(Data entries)
##########
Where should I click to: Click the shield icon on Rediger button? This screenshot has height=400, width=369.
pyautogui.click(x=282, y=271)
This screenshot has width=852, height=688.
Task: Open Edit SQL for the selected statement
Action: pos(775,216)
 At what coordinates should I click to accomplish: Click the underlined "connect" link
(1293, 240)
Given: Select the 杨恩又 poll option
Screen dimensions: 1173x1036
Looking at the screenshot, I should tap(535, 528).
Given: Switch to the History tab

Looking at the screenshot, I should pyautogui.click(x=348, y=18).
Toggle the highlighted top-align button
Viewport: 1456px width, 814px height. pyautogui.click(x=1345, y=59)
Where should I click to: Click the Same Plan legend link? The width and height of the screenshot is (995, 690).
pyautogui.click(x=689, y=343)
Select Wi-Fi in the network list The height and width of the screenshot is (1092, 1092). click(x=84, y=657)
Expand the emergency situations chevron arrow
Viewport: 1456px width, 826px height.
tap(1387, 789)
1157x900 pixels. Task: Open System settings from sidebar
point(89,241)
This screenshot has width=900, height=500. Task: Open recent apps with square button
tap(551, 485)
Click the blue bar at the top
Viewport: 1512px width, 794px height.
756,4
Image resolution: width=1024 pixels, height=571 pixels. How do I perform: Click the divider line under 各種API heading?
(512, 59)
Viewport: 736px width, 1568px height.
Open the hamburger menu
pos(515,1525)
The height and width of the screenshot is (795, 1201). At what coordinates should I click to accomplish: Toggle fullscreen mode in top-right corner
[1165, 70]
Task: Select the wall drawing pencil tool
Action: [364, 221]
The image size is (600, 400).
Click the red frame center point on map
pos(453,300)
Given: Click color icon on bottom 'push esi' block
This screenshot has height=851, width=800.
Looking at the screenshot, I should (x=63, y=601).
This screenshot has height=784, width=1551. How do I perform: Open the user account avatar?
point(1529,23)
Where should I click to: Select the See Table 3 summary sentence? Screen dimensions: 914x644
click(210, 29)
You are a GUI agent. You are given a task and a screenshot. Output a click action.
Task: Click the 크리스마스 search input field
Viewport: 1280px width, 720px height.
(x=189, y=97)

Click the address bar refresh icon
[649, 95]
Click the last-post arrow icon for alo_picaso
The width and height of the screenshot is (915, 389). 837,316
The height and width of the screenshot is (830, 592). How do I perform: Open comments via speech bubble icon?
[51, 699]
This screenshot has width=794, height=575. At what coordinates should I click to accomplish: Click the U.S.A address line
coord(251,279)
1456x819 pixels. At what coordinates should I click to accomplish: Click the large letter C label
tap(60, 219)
##########
→ **Assignment**: Starting at the line that contains "1456x819 pixels. At", copy each line through the last one in the records, exactly, and output nothing else.

→ **Reply to the exercise**:
1456x819 pixels. At what coordinates should I click to accomplish: Click the large letter C label
tap(60, 219)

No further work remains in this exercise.